START Text excerpt

Cardiogenic Shock in Older Adults: Key Points

Blumer V, Kanwar MK, Barnett CF, et al., on behalf of the American Heart Association Cardiovascular Disease in Older Populations Committee of the Council on Clinical Cardiology and Council on Cardiovascular and Stroke Nursing; Council on Quality of Care and Outcomes Research; and Council on Cardiovascular Surgery and Anesthesia.
Cardiogenic Shock in Older Adults: A Focus on Age-Associated Risks and Approach to Management: A Scientific Statement From the American Heart Association. Circulation 2024;Feb 26:[Epub ahead of print].

The following are key points to remember from an American Heart Association Scientific Statement on cardiogenic shock (CS) in older adults, which focuses on age-associated risks and approach to management:

  1. Age is a risk factor for poor prognosis in CS, though evidence is lacking for best management strategies in the older adult population. It is challenging to define what patients should be considered older adults, as chronological age by itself does not fully reflect a patient’s geriatric conditions.
  2. Comprehensive risk assessment of CS in older adults requires an interdisciplinary approach that factors in individual patient characteristics, overall clinical trajectory, and capabilities of the treating health care center. This informs shared decision making and advance care planning, which is critical for care of older adults.

END Text excerpt
START Provided data

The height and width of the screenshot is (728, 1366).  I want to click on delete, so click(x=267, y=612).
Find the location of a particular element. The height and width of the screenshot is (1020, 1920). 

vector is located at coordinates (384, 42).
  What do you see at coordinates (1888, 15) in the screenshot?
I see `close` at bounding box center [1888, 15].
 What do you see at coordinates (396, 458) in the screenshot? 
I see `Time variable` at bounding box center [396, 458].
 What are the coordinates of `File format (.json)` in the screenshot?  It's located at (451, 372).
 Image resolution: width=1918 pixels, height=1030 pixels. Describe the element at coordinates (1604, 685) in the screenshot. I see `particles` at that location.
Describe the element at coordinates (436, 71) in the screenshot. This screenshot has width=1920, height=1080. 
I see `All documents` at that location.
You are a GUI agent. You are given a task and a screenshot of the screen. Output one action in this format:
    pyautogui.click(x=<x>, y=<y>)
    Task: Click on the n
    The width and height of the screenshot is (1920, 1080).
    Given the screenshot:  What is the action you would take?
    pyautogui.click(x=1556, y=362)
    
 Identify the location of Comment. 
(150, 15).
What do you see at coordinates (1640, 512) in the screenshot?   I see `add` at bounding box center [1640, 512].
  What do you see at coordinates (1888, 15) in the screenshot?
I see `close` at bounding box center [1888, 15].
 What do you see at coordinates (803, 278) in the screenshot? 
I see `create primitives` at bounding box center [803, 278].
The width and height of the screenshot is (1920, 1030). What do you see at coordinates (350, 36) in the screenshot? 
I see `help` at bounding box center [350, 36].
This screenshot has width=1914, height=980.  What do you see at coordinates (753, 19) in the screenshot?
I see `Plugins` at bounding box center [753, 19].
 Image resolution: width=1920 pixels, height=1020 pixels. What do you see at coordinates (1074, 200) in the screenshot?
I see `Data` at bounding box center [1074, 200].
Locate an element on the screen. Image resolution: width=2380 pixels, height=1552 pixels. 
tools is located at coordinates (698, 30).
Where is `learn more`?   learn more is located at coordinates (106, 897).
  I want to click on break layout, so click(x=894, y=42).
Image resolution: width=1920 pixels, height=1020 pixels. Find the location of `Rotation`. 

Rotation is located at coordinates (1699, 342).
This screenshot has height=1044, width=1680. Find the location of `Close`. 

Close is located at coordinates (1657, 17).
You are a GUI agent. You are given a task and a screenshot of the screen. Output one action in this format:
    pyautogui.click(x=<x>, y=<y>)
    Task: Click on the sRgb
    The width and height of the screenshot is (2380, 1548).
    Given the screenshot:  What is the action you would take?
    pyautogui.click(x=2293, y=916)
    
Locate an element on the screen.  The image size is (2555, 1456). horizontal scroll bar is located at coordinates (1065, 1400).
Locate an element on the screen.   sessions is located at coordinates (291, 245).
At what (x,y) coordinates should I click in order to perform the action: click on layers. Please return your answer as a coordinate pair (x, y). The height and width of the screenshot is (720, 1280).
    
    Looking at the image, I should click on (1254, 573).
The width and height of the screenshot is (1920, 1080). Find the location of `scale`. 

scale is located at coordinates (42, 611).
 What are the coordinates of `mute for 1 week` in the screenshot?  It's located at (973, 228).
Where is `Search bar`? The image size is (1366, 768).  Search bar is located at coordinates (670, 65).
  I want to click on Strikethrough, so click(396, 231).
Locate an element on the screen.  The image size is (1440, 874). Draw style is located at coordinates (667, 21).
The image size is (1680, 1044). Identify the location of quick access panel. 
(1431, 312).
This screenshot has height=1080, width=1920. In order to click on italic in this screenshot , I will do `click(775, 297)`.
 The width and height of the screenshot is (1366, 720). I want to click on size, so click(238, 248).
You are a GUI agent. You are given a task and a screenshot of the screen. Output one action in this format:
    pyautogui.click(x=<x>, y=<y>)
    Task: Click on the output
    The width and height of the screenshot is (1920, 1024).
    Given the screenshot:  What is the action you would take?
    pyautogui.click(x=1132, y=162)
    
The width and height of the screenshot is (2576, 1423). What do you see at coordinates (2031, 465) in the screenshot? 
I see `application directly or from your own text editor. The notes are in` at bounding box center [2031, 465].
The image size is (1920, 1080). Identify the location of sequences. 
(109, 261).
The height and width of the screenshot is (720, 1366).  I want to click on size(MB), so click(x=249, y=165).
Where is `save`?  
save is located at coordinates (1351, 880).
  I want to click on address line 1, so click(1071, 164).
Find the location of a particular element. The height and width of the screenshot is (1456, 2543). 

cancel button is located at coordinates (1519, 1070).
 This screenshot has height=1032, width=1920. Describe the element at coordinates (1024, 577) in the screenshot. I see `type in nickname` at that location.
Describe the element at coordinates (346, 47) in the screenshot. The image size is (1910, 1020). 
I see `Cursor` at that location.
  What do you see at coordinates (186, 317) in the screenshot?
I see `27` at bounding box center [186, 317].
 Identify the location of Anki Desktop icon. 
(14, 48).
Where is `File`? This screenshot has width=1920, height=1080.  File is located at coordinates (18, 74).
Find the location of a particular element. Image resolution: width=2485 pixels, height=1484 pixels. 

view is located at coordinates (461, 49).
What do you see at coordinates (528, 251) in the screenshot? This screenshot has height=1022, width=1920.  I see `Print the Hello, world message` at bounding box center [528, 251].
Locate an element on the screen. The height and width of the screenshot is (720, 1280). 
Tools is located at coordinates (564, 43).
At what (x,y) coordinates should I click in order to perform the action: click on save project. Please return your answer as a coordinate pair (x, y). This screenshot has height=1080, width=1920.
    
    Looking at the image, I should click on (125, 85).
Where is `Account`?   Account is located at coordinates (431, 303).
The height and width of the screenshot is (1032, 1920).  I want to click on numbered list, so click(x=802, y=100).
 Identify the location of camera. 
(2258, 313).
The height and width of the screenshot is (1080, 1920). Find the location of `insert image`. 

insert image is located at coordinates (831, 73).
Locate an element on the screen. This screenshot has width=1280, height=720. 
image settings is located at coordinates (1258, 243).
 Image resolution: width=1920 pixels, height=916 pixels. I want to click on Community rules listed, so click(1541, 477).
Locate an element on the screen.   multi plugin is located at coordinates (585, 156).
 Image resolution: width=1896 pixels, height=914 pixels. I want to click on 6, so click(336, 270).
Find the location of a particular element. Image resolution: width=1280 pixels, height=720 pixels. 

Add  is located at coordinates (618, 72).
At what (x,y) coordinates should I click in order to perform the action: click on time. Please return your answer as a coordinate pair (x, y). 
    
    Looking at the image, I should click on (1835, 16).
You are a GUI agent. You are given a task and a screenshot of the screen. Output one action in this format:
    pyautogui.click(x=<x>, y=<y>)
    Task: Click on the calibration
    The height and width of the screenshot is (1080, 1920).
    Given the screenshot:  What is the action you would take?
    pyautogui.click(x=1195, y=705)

END Provided data

Continue the key points on cardiogenic shock in older adults, starting after the second point.

  3. Older adults with CS have variable presentations and a high index of suspicion is required to provide adequate care. As with the general CS population, early recognition and initial stabilization is key to address abnormal hemodynamics, poor perfusion, and multiorgan dysfunction.
  4. Invasive mechanical ventilation and renal replacement therapy are often needed during CS management, although they are associated with potential risk and complications in the older adult population. Shared decision making and identifying care preferences are important when initiating these therapies and should be periodically re-assessed.
  5. In acute myocardial infarction–CS in the older adult population, percutaneous or surgical revascularization can be considered. Decision making should include consideration of age-associated risks and burden of geriatric syndromes.
  6. For older adults with valvular heart disease (e.g., aortic stenosis, aortic regurgitation, mitral regurgitation) contributing to CS, transcatheter and surgical options can be considered based on patient preferences, patient-specific risk, and procedure-specific risk.
  7. When considering temporary mechanical circulatory support (t-MCS), a discussion among the heart team should consider the contraindications to advanced HF therapies. There should be a clear goal or exit strategy to get off t-MCS and plan to minimize device-related complications.
  8. When considering durable left ventricular assist device therapy in older adults, attention should be paid to comorbidity burden, end-organ dysfunction, frailty, malnutrition, and degree of caregiver support.
  9. The International Society for Heart and Lung Transplantation guidelines recommend considering heart transplantation (HT) in patients ≤70 years of age (Class I). HT can also be considered in carefully selected patients ≥70 years of age (Class IIb). Post-transplant survival may be affected by burden of geriatric syndromes and illness severity/complications associated with CS.
  10. Early palliative care consultation is helpful for older adults with CS regardless of severity of CS.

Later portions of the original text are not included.